The model does not indicate a total causal influence of area on the weight.
No covariates are needed to estiamte the total causal influence of food
because there are no backdoors or colliders.
3.4 Question 3
Now infer the causal impact of group size. Which covariates do you need to adjust for? Looking at the posterior distribution of the resulting model, what do you think explains these data? That is, can you explain the estimates for all three problems? How do they go together?
3.4.1 Paths
Interest: Group size on weight
Paths:
- Groupsize -> Weight
- Groupsize <- Avgfood -> Weight
Avgfood is a collider between Groupsize and Weight. There is a backdoor on Groupsize and the path is closed.
foxes$scale_groupsize <- scale(foxes$groupsize)
m3 <- quap(
alist(
scale_weight ~ dnorm(mu, sigma),
mu <- a + bGroupsize * scale_groupsize + bFood * scale_avgfood,
a ~ dnorm(0, 0.05),
bGroupsize ~ dnorm(0, 0.5),
bFood ~ dnorm(0, 0.5),
sigma ~ dunif(0, 50)
),
data = foxes
)
precis(m3)## mean sd 5.5% 94.5%
## a 0.00000062 0.043 -0.069 0.069
## bGroupsize -0.57250071 0.180 -0.860 -0.285
## bFood 0.47624205 0.180 0.189 0.763
## sigma 0.94590281 0.062 0.846 1.046
DT <- melt(data.table(extract.samples(m3))[, .(bGroupsize, bFood)])## Warning in melt.data.table(data.table(extract.samples(m3))[, .(bGroupsize, :
## id.vars and measure.vars are internally guessed when both are 'NULL'. All
## non-numeric/integer/logical type columns are considered id.vars, which in this
## case are columns []. Consider providing at least one of 'id' or 'measure' vars
## in future.
ggplot(DT) +
geom_density(aes(value, fill = variable), alpha = 0.6) +
theme_bw() + scale_fill_viridis_d(begin = 0.3, end = 0.8)
3.4.2 Interpretation
Which covariates do you need to adjust for? Looking at the posterior distribution of the resulting model, what do you think explains these data? That is, can you explain the estimates for all three problems? How do they go together?

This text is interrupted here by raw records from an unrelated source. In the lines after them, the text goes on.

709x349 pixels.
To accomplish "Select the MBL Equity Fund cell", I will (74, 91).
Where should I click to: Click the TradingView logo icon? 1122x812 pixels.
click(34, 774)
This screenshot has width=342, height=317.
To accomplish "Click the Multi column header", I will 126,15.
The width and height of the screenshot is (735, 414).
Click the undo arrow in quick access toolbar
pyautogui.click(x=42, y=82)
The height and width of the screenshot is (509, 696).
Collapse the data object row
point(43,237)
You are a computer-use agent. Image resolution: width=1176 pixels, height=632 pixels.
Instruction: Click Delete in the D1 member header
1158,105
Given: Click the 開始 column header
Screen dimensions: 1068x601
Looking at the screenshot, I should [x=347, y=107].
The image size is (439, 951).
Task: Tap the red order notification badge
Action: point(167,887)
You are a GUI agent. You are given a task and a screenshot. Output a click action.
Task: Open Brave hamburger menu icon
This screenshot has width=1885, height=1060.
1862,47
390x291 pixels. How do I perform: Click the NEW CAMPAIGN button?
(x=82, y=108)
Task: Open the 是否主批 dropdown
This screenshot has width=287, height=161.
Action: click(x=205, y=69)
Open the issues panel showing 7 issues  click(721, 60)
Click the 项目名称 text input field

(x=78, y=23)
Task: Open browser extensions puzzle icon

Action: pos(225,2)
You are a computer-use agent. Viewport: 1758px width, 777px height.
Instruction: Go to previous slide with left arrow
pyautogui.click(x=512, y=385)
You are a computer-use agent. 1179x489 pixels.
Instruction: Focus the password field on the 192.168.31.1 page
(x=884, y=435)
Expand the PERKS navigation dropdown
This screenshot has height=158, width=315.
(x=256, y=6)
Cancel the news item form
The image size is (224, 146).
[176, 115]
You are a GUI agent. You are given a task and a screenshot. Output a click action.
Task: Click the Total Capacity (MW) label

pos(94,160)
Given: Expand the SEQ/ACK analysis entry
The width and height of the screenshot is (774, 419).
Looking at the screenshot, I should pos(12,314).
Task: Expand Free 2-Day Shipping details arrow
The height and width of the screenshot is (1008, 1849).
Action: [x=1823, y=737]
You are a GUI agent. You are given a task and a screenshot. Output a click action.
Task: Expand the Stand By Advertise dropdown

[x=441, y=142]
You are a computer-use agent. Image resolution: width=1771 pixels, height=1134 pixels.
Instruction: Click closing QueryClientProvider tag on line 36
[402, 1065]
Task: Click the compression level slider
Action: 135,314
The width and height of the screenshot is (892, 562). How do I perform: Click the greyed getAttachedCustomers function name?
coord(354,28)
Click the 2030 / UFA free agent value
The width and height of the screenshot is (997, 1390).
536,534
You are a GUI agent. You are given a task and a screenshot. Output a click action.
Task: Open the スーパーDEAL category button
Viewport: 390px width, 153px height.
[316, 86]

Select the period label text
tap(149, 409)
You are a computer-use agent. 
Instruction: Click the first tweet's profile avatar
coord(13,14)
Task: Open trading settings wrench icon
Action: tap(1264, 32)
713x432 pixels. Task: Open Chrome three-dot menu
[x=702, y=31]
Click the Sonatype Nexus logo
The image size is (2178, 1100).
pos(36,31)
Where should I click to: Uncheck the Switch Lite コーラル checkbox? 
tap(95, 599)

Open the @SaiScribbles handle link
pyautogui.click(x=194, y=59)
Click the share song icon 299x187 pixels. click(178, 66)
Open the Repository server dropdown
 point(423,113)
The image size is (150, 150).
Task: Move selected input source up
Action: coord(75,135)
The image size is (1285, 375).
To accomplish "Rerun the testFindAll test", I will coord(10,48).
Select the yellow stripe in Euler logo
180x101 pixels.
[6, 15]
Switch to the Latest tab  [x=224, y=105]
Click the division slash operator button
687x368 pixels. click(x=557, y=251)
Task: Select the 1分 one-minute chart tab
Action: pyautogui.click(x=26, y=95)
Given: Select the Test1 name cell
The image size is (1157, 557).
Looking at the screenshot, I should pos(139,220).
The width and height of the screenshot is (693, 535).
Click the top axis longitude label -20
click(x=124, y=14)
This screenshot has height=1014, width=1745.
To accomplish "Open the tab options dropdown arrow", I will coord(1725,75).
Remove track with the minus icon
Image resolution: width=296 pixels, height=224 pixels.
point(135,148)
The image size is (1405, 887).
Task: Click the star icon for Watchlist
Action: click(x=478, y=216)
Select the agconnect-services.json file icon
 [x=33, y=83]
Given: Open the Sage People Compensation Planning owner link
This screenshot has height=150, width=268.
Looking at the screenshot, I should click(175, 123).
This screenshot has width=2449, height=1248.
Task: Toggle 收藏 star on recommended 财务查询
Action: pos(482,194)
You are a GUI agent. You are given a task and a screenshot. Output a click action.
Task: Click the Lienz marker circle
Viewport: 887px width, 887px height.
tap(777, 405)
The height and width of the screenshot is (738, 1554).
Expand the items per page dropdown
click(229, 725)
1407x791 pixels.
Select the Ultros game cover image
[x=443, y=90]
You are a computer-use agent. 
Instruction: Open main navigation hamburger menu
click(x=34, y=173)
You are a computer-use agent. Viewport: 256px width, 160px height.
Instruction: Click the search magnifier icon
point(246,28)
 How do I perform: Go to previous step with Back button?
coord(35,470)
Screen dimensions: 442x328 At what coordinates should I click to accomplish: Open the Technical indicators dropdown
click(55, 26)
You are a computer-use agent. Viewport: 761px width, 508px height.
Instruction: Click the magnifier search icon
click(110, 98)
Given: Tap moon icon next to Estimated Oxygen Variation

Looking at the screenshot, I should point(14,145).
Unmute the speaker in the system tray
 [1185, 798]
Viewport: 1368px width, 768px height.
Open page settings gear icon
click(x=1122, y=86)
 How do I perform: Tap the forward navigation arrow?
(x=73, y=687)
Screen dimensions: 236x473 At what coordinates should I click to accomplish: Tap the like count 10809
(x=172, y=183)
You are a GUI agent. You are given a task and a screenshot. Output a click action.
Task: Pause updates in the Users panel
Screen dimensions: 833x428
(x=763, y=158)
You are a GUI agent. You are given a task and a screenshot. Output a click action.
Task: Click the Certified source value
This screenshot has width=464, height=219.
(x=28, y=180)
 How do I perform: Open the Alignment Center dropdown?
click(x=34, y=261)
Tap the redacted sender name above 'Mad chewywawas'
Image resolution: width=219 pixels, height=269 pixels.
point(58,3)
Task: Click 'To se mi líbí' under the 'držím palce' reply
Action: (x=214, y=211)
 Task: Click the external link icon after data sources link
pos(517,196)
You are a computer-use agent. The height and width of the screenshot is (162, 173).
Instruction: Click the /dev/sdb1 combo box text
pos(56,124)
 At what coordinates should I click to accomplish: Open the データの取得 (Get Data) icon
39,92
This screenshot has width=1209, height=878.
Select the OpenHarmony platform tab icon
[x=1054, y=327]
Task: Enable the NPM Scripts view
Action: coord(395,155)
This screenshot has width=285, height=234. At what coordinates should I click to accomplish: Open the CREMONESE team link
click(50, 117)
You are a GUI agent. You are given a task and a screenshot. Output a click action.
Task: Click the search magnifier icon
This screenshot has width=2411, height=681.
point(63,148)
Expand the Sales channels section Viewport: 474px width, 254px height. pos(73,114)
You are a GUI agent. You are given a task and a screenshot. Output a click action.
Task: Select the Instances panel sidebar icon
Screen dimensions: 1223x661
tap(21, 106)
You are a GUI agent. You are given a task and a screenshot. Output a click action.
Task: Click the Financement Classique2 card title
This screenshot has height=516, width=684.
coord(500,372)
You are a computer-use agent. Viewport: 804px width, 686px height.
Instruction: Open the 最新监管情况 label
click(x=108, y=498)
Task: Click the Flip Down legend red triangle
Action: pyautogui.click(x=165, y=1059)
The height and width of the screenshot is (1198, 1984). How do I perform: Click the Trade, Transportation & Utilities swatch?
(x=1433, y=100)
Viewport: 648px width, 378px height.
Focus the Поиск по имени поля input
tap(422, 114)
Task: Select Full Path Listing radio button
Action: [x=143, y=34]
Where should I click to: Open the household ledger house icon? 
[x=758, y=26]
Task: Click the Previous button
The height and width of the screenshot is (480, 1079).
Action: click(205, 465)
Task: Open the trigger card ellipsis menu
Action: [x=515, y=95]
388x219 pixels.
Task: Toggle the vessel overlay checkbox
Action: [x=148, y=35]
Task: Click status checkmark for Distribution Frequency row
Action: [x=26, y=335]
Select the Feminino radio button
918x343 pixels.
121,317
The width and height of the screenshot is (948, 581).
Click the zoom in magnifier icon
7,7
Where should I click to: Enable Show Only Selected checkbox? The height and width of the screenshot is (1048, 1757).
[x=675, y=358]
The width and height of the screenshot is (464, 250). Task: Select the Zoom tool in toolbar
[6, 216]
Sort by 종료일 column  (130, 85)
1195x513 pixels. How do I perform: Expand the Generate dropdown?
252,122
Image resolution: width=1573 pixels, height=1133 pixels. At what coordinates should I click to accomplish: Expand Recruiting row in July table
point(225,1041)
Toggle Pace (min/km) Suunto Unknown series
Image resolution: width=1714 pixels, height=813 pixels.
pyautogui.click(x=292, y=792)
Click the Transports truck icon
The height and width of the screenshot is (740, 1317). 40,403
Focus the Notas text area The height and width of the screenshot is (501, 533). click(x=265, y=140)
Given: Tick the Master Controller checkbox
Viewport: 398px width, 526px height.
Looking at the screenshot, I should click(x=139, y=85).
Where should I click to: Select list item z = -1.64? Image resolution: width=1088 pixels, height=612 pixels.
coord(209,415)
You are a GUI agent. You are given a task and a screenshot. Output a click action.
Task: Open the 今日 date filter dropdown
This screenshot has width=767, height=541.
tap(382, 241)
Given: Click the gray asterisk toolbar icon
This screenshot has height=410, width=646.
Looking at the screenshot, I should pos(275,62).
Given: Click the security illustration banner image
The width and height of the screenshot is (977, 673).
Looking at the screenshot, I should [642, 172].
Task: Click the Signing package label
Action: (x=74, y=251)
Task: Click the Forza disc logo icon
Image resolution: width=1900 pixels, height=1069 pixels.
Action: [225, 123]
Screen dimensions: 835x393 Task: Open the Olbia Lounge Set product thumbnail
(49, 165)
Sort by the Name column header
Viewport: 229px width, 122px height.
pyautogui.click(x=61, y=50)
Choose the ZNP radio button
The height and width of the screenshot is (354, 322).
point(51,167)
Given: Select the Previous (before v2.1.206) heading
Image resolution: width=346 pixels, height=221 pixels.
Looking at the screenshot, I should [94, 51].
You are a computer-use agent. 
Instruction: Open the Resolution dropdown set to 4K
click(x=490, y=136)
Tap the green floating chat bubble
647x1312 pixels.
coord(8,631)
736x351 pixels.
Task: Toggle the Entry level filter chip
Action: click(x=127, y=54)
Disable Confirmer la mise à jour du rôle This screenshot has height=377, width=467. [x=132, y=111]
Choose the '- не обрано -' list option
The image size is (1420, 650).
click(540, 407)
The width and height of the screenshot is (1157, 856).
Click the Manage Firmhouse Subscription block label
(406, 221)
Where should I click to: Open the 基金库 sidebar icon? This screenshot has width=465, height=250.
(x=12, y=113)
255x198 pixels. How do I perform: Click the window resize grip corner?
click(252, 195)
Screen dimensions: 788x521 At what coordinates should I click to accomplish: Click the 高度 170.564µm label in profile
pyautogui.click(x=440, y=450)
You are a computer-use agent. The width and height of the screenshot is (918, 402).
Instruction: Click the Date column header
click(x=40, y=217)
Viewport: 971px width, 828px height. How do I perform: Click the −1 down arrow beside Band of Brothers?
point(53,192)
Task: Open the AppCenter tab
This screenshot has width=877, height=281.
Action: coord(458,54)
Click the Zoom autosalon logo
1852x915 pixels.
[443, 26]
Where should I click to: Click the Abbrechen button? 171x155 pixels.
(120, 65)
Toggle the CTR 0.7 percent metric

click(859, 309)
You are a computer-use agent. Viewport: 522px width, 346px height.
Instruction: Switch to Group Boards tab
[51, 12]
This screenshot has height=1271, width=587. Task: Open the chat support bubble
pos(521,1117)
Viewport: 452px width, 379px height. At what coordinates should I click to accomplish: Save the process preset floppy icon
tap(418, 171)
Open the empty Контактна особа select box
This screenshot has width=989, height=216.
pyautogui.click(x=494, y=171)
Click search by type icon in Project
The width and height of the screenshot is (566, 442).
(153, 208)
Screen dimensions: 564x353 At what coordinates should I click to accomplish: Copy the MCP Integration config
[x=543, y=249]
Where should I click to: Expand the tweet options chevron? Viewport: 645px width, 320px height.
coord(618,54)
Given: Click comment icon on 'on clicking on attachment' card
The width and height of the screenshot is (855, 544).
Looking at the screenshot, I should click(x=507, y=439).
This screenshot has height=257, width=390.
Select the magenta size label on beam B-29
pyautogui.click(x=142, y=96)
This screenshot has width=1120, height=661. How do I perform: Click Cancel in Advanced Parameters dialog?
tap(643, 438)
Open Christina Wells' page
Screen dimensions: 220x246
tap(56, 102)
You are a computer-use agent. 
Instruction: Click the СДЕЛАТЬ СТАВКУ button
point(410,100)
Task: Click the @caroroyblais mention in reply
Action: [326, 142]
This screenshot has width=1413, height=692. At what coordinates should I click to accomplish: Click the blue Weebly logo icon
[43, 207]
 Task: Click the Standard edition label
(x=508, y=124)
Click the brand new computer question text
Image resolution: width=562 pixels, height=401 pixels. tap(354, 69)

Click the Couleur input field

The Avgfood covariate needs to be included since it is a collider between Groupsize and Weight. The mean and compatibility intervals of bFood are positive, while the mean and compatibility intervals of bGroupsize are negative. This indicates food’s positive relationship with weight could be buffered or interacting with the negative relationship of group size. Increased food leads to increased body weight, but more food also results in larger groups, which decreases the food availability.